§ GECITEERDE TEKST:

§ §

Kermis en braderie horen al eeuwen bij Ginneken, net als de Mark en de toren van de Laurentiuskerk



1. In 1920 moest de kermis in het centrum van Ginneken plaats maken voor de paardentram en verhuisde naar het Schoolakker, toen niet veel meer dan een open vlakte en boeren akkers.
Vanaf woensdagmiddag 13 augustus 2007 schalt de feestmuziek weer over het Ginneken. Op hetzelfde moment gaat ook de 39ste Ginnekense Braderie van start onder de naam ‘Bruisend Ginneken’. De kermis en de braderie bieden traditiegetrouw tot en met zondag 17 augustus weer veel vertier aan een ongetwijfeld groot publiek. Ook dit keer is het feest weer flink uitgebreid met nieuwe programmaonderdelen. Een huis-aan-huis verspreide braderiekrant wijst u waar u precies moet zijn.

§ §

§ GETOONDE GEGEVENS:
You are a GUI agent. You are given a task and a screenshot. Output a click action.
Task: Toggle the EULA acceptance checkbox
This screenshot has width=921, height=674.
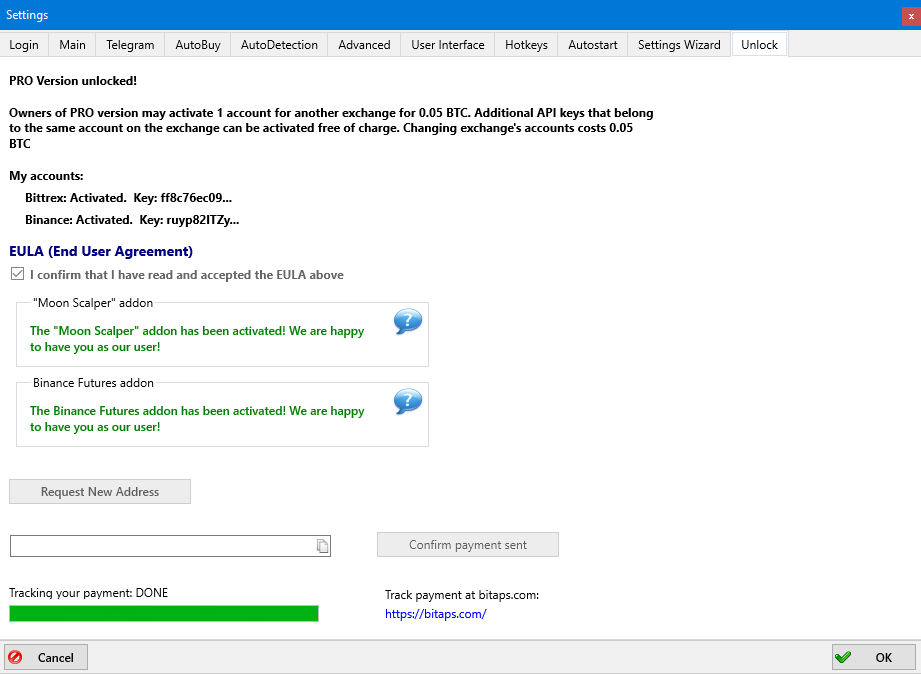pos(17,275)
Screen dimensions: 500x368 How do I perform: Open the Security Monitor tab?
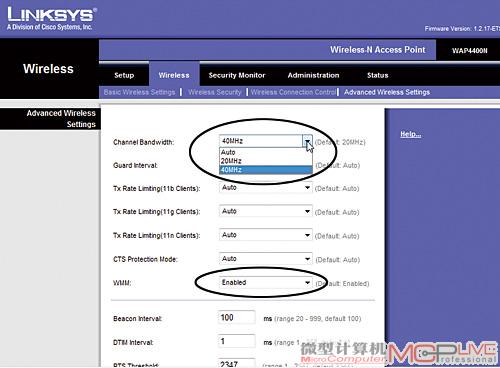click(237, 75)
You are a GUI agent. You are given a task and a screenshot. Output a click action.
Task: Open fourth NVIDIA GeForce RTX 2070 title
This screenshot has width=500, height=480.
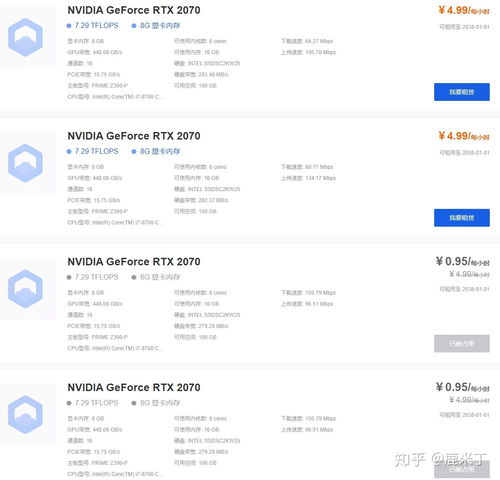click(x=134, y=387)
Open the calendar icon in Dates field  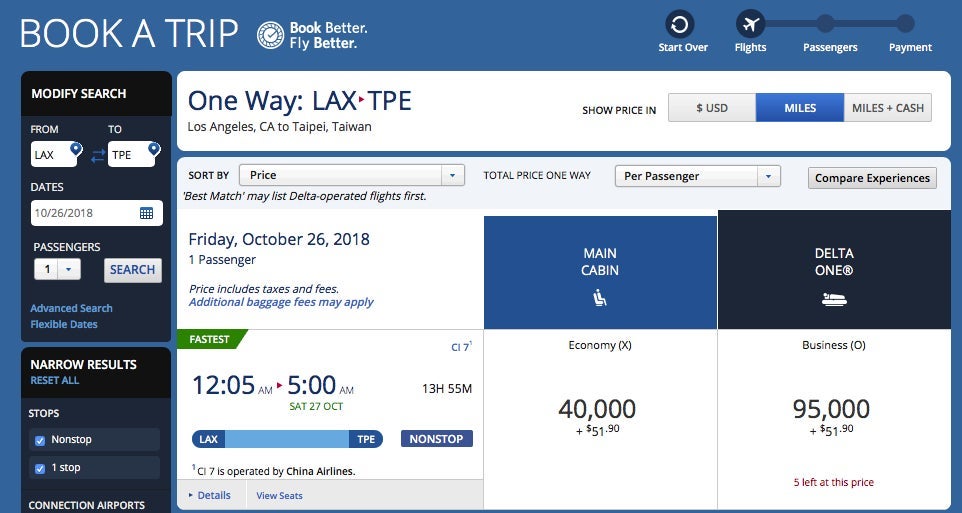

§ §

§ GESTELDE OPGAVE A: Naar welke plek verhuisde de kermis in 1920 volgens de tekst over de kermis en braderie in Ginneken?
§ GESTELDE OPGAVE B: Zet de tekst over de kermis en braderie in Ginneken voort, aansluitend op de laatste zin.

§ SCHRIFTELIJK ANTWOORD A: Naar het Schoolakker.

§ SCHRIFTELIJK ANTWOORD B:
Een simpel onderzoek leert dat de kermis en de jaarmarkt (braderie) eeuwenlang onafscheidelijk waren. Uit de (goede) oude tijd zijn ze tot ons gekomen. Maar vergist u zich niet, aan de kermis en jaarmarkt van eeuwen her valt voor de hedendaagse mens weinig of geen plezier te beleven. Mechanisch voortbewogen attracties bestonden er nog niet. Laat staan die werden voortbewogen door stoom of elektriciteit. Tal van ruwe spelletjes vermaakten de simpele mens van weleer, dit alles tot groot ongenoegen van de overheid.

Dronkemans- en vechtpartijen waren schering en inslag tijdens de kermis...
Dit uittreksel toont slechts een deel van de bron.